*** Data extract ***

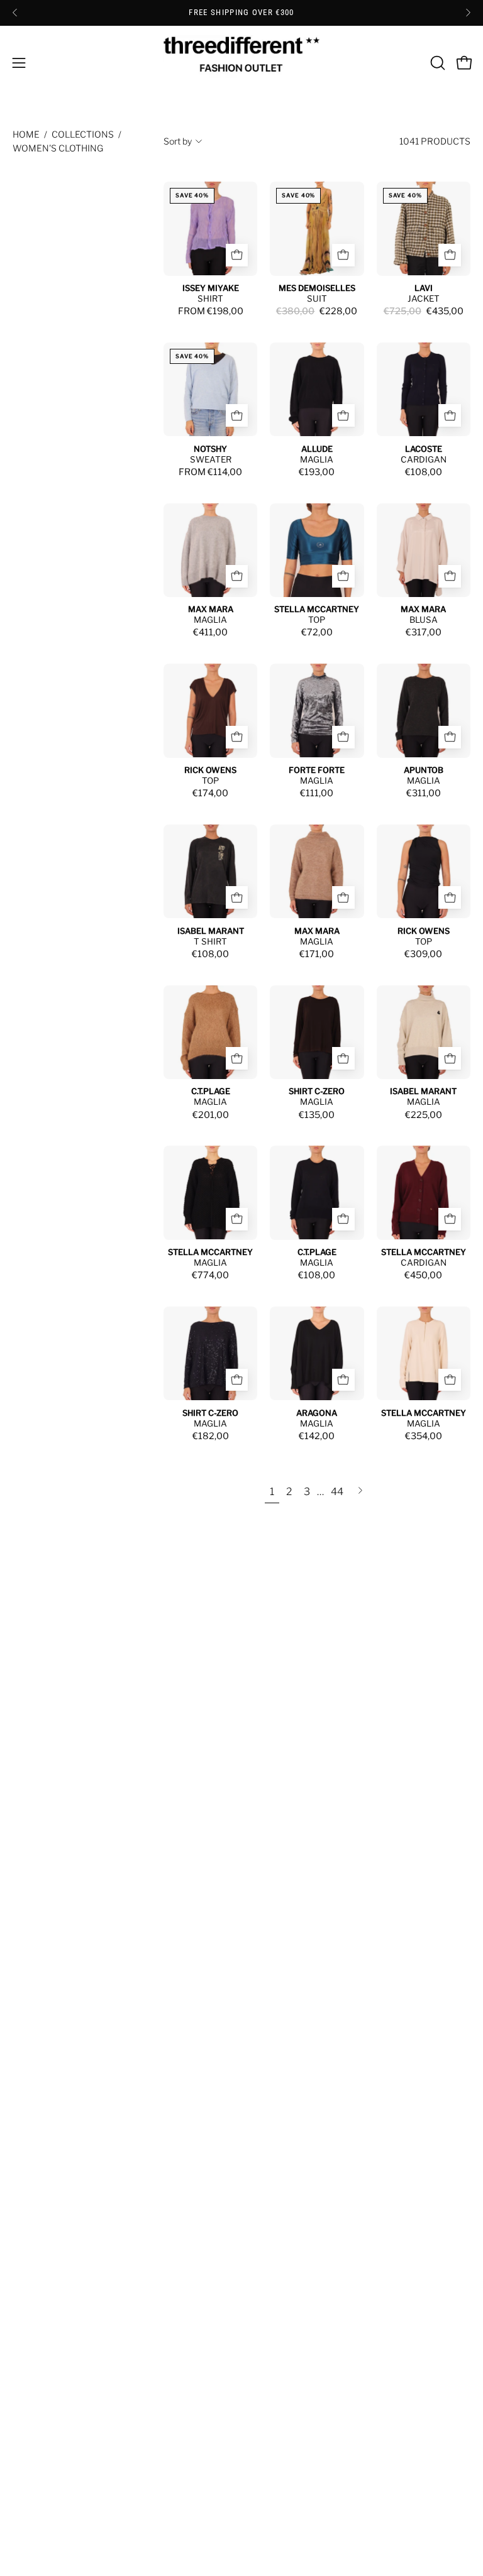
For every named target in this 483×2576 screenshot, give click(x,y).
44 (337, 1492)
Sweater (210, 459)
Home (26, 134)
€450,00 (423, 1275)
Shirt (210, 298)
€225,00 (423, 1114)
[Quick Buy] (237, 255)
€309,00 (423, 954)
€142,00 (317, 1436)
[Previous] (15, 12)
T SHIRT (210, 941)
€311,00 (423, 793)
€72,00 (317, 632)
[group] (241, 12)
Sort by (178, 141)
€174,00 (210, 793)
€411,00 (210, 632)
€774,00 (210, 1275)
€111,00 (316, 793)
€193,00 (317, 472)
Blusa (423, 620)
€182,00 (210, 1436)
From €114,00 (210, 472)
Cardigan (424, 459)
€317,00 (423, 632)
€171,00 (316, 954)
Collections (83, 134)
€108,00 (423, 472)
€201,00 (210, 1114)
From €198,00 (210, 311)
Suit (317, 298)
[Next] (468, 12)
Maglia (316, 459)
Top (316, 620)
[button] (436, 63)
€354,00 (423, 1436)
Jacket (424, 298)
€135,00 (317, 1114)
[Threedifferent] (241, 62)
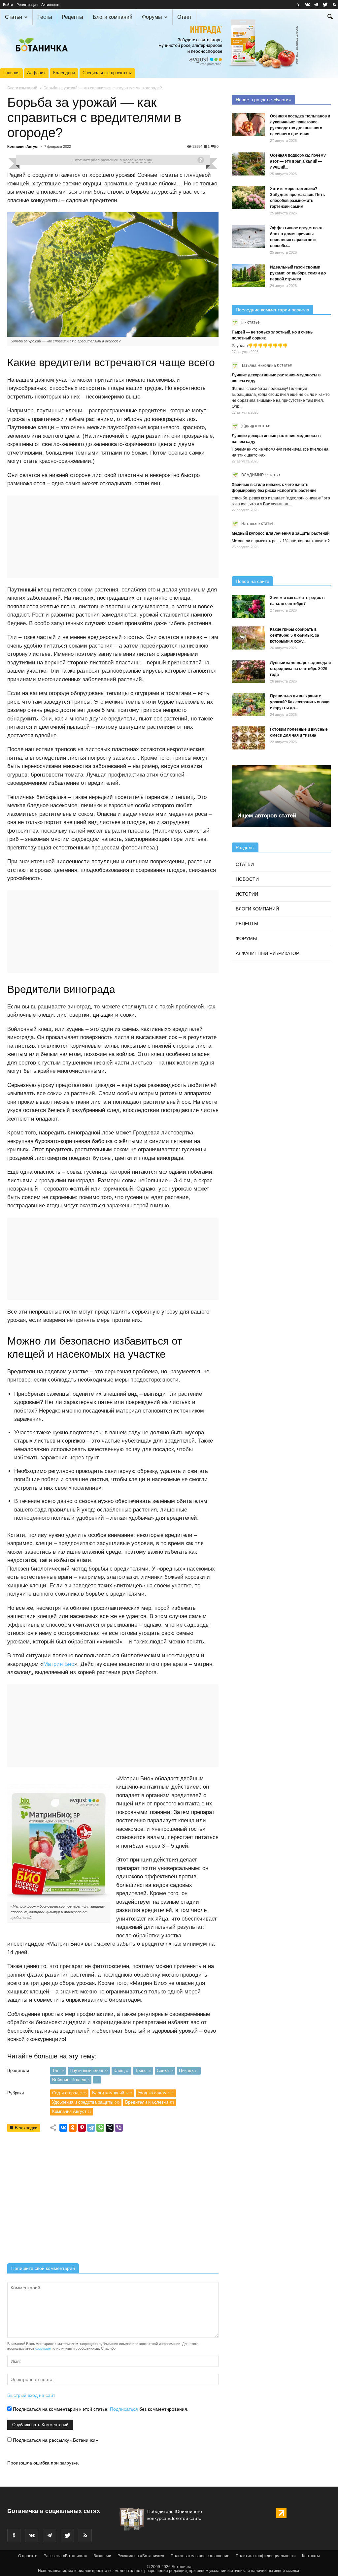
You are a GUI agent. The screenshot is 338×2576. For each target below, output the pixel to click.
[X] (110, 2128)
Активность (50, 5)
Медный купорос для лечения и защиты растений (280, 533)
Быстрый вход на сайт (31, 2395)
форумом (43, 2348)
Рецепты (72, 17)
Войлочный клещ (70, 2079)
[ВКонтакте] (63, 2128)
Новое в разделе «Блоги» (263, 99)
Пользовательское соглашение (200, 2556)
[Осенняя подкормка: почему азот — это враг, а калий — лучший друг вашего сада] (248, 163)
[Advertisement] (113, 2200)
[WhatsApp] (100, 2128)
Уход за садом (156, 2092)
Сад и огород (69, 2092)
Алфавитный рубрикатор (267, 953)
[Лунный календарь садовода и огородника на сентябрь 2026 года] (248, 671)
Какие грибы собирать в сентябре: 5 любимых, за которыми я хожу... (294, 635)
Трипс (143, 2070)
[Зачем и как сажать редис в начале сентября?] (248, 606)
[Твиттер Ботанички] (325, 5)
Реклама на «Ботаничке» (141, 2556)
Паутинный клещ (89, 2070)
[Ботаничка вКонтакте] (307, 5)
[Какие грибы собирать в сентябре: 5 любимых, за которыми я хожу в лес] (248, 638)
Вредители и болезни (149, 2102)
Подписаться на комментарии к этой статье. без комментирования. (100, 2409)
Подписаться (124, 2409)
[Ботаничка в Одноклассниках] (298, 5)
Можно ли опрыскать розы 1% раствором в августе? (281, 541)
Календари (64, 72)
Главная (11, 72)
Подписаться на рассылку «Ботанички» (55, 2440)
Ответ (184, 17)
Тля (58, 2070)
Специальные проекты (105, 72)
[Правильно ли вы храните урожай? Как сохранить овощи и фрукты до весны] (248, 704)
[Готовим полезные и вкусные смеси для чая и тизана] (248, 737)
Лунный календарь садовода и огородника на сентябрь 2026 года (300, 668)
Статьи (13, 17)
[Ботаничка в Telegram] (316, 5)
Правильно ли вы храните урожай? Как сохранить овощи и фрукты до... (299, 702)
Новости (247, 879)
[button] (330, 17)
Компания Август (23, 146)
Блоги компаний (112, 17)
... (97, 2079)
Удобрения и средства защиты (85, 2102)
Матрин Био (58, 1664)
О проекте (27, 2556)
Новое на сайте (252, 581)
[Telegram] (91, 2128)
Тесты (44, 17)
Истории (247, 894)
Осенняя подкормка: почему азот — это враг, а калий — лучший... (298, 161)
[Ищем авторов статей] (281, 795)
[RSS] (334, 5)
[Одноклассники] (73, 2128)
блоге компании (137, 160)
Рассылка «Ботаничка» (65, 2556)
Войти (8, 5)
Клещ (121, 2070)
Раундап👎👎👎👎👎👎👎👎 (259, 345)
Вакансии (102, 2556)
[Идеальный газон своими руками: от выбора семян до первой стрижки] (248, 275)
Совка (165, 2070)
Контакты (311, 2556)
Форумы (152, 17)
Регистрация (27, 5)
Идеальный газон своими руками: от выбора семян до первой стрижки (298, 273)
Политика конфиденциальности (266, 2556)
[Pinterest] (82, 2128)
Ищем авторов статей (266, 815)
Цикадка (189, 2070)
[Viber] (119, 2128)
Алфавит (36, 72)
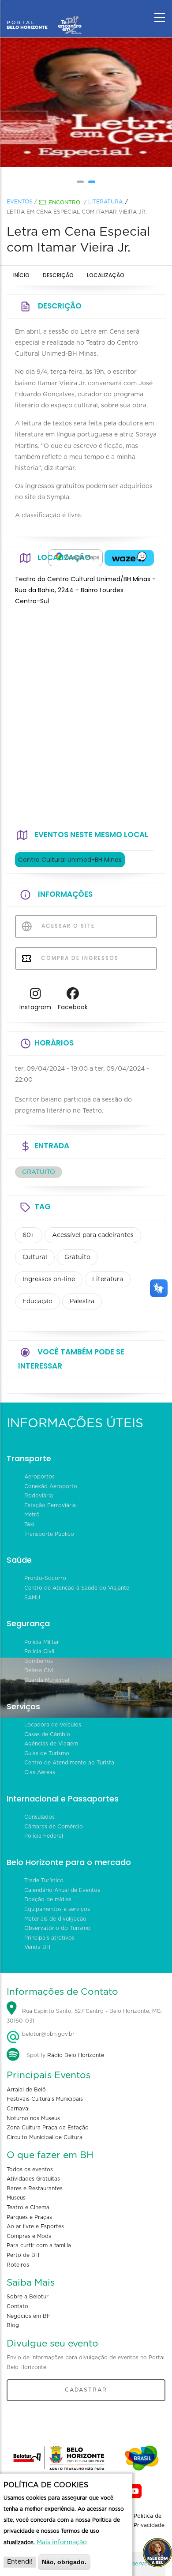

*** End of Data extract ***

The task » Above are the lines; repeat exactly the ones from the line containing "Войлочный клещ (70, 2079)" down to the line containing "Вакансии (102, 2556)", both inclusive.

Result for this task »
Войлочный клещ (70, 2079)
[ВКонтакте] (63, 2128)
Новое в разделе «Блоги» (263, 99)
Пользовательское соглашение (200, 2556)
[Осенняя подкормка: почему азот — это враг, а калий — лучший друг вашего сада] (248, 163)
[Advertisement] (113, 2200)
[WhatsApp] (100, 2128)
Уход за садом (156, 2092)
Сад и огород (69, 2092)
Алфавитный рубрикатор (267, 953)
[Лунный календарь садовода и огородника на сентябрь 2026 года] (248, 671)
Какие грибы собирать в сентябре: 5 любимых, за которыми я хожу... (294, 635)
Трипс (143, 2070)
[Зачем и как сажать редис в начале сентября?] (248, 606)
[Твиттер Ботанички] (325, 5)
Реклама на «Ботаничке» (141, 2556)
Паутинный клещ (89, 2070)
[Ботаничка вКонтакте] (307, 5)
[Какие грибы собирать в сентябре: 5 любимых, за которыми я хожу в лес] (248, 638)
Вредители и болезни (149, 2102)
Подписаться на комментарии к этой статье. без комментирования. (100, 2409)
Подписаться (124, 2409)
[Ботаничка в Одноклассниках] (298, 5)
Можно ли опрыскать розы 1% раствором в августе? (281, 541)
Календари (64, 72)
Главная (11, 72)
Подписаться на рассылку «Ботанички» (55, 2440)
Ответ (184, 17)
Тля (58, 2070)
Специальные проекты (105, 72)
[Правильно ли вы храните урожай? Как сохранить овощи и фрукты до весны] (248, 704)
[Готовим полезные и вкусные смеси для чая и тизана] (248, 737)
Лунный календарь садовода и огородника на сентябрь 2026 года (300, 668)
Статьи (13, 17)
[Ботаничка в Telegram] (316, 5)
Правильно ли вы храните урожай? Как сохранить овощи и фрукты до... (299, 702)
Новости (247, 879)
[button] (330, 17)
Компания Август (23, 146)
Блоги компаний (112, 17)
... (97, 2079)
Удобрения и средства защиты (85, 2102)
Матрин Био (58, 1664)
О проекте (27, 2556)
Новое на сайте (252, 581)
[Telegram] (91, 2128)
Тесты (44, 17)
Истории (247, 894)
Осенняя подкормка: почему азот — это враг, а калий — лучший... (298, 161)
[Ищем авторов статей] (281, 795)
[RSS] (334, 5)
[Одноклассники] (73, 2128)
блоге компании (137, 160)
Рассылка «Ботаничка» (65, 2556)
Войти (8, 5)
Клещ (121, 2070)
Раундап👎👎👎👎👎👎👎👎 (259, 345)
Вакансии (102, 2556)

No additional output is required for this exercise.